AOP infarct is uncommon causing 0.6% of all strokes. The resulting strokes can result in severe disability.6 Timely diagnosis allows the use of acute interventions to recanalize the vessel, which can include intravenous thrombolysis, intra-arterial thrombo- lysis, and mechanical endovascular procedure which improve their functional outcomes [6,7]. The time window for intervention has not been established for posterior fossa strokes, but endovascular interventions in published series have often been longer than the typical windows used in the anterior circulation. Time to intervention is likely less important than the degree of baseline ischemia, which can be assessed on plain CT using posterior circulation Acute Stroke Prognosis Early CT score.6The diagnosis of AOP is complicated not only by its relative infrequency and limited exposure among clinicians but also by its variability in clinical presentation.
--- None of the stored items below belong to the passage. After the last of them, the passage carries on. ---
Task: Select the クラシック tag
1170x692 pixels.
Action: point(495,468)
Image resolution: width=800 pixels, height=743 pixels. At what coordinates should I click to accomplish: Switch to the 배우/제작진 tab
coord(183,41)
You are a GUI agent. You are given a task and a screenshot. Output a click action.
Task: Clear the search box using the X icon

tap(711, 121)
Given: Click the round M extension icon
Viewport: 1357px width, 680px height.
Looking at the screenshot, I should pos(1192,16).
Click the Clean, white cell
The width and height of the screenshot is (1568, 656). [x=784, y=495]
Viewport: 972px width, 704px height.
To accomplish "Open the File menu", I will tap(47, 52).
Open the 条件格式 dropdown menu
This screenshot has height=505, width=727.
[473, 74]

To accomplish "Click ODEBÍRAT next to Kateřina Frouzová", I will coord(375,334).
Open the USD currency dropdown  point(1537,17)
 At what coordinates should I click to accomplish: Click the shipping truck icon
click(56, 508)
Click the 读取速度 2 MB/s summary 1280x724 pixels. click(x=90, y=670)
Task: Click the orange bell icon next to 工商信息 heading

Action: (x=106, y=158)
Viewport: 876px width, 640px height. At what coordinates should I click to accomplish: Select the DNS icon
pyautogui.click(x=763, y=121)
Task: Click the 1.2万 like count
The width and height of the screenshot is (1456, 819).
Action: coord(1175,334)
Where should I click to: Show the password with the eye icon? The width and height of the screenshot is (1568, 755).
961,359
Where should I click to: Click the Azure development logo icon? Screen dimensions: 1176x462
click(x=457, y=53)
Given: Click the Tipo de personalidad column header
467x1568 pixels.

In another case series of 85 patients with basilar artery occlusion, 53 patients were later documented to have had prodromal symptoms ultimately attributed to the basilar artery occlusion [10]. The most common prodromal symptoms were vertigo and nausea followed by neck pain and headache. A notable portion of their patients also developed early dysarthria, diplopia and hemiparesis. Most commonly, these patients had symptom onset about 2 weeks before a formal diagnosis. Prodromes, minor strokes, or fluctuating symptoms described in 40% to 50% of patients in other series [8,9].
Conclusion
The clinical setup in our patient was altered mental status, memory impairment and hypersomnolence without any focal deficits. Such symptoms pointed more towards a non-focal neurological cause. This case drow attention to the importance of thorough evaluation to rule out systemic causes while at the same time keep in mind that it could be an atypical presentation of stroke, especially involving the midbrain and thalami. The investigations should be directed towards evaluating the etiology stepwise to optimize patient care and outcome.
Summary
The morbidity and mortality of posterior fossa stroke remain high, despite advances in stroke prevention and treatment in ischemic stroke. There should be a high suspicion for a patient with dizziness plus any other neurological deficit, particularly fluctuating level of consciousness, diplopia, or unsteady gait. The best treatment and optimal treatment time are unknown but reperfusion approaches involving IV t-PA and/or endovascular therapy are appropriate within 4.5 hours.